Design/methodology/approach
The design of the research work followed the design science research (DSR) methodology for information systems. DSR is a research paradigm wherein a designer answers questions relevant to human problems through the creation of innovative artifacts, thereby contributing new knowledge to the body of scientific evidence. The authors have adopted a techno-functional approach. The technical part consists of the development of an intelligent recommendation system that supports the choice of optimal information technology (IT) equipment for decision-makers. This intelligent recommendation system relies on a set of functional and business concepts, namely the Moroccan normative laws and Control Objectives for Information and Related Technology's (COBIT) guidelines in information system governance.
Findings
The modeling of business processes in public universities is established using business process model and notation (BPMN) in accordance with official regulations. The set of BPMN models constitute a powerful repository not only for business process execution but also for further optimization. Governance generally aims to reduce budgetary wastes, and the authors' recommendation system demonstrates a technical and methodological approach enabling this feature. Implementation of artificial intelligence techniques can bring great value in terms of transparency and fluidity in purchasing business process execution.

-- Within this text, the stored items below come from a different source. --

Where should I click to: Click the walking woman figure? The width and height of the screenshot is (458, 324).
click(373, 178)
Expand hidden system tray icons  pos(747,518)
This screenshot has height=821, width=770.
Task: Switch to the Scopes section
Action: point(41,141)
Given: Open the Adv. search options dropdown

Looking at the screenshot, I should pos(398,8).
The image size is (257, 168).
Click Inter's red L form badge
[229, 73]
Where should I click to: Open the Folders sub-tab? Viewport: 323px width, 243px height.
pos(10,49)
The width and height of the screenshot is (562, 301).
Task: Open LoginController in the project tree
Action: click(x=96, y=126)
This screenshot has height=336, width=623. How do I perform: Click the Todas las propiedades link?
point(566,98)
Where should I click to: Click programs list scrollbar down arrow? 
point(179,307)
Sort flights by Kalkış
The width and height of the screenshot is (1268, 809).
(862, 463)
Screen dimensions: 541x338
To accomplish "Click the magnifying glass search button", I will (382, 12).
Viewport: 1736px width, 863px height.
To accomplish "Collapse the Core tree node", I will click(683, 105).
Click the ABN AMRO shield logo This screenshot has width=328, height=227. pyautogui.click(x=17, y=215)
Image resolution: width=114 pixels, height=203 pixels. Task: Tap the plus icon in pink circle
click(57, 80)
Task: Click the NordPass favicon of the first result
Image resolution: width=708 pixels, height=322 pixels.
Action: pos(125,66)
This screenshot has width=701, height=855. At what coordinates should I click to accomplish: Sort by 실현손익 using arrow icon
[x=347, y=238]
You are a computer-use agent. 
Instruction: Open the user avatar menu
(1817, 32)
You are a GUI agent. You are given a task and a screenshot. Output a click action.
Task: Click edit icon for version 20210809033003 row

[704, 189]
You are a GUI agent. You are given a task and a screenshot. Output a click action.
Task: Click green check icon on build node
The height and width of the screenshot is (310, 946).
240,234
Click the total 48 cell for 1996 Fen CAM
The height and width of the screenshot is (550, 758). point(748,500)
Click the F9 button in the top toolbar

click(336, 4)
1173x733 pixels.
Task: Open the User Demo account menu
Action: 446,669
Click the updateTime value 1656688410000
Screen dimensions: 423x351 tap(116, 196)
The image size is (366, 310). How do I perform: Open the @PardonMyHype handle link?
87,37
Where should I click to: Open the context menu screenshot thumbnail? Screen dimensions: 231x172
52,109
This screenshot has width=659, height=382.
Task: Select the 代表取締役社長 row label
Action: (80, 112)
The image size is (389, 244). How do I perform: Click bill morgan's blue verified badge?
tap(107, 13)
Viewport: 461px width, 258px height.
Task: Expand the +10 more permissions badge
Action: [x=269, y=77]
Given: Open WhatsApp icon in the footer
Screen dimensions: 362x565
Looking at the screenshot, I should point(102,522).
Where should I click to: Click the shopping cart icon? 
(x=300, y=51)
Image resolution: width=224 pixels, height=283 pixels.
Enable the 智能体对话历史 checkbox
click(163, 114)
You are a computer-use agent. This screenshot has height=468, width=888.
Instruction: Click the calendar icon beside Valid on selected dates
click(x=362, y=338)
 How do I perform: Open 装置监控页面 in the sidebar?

Research limitations/implications
Business limitations: First, the proposed system was modeled to handle one type products, which are computer-related equipment. Hence, the authors intend to extend the model to other types of products in future works. Conversely, the system proposes optimal purchasing order and assumes that decision makers will rely on this optimal purchasing order to choose between offers. In fact, as a perspective, the authors plan to work on a complete automation of the workflow to also include vendor selection and offer validation. Technical limitations: Natural language processing (NLP) is a widely used sentiment analysis (SA) technique that enabled the authors to validate the proposed system. Even working on samples of datasets, the authors noticed NLP dependency on huge computing power. The authors intend to experiment with learning and knowledge-based SA and assess the' computing power consumption and accuracy of the analysis compared to NLP. Another technical limitation is related to the web scraping technique; in fact, the users' reviews are crucial for the authors' system. To guarantee timeliness and reliable reviews, the system has to look automatically in websites, which confront the authors with the limitations of the web scraping like the permanent changing of website structure and scraping restrictions.
Practical implications
The modeling of business processes in public universities is established using BPMN in accordance with official regulations. The set of BPMN models constitute a powerful repository not only for business process execution but also for further optimization. Governance generally aims to reduce budgetary wastes, and the authors' recommendation system demonstrates a technical and methodological approach enabling this feature.
Originality/value
The adopted techno-functional approach enabled the authors to bring information system governance from a highly abstract level to a practical implementation where the theoretical best practices and guidelines are transformed to a tangible application.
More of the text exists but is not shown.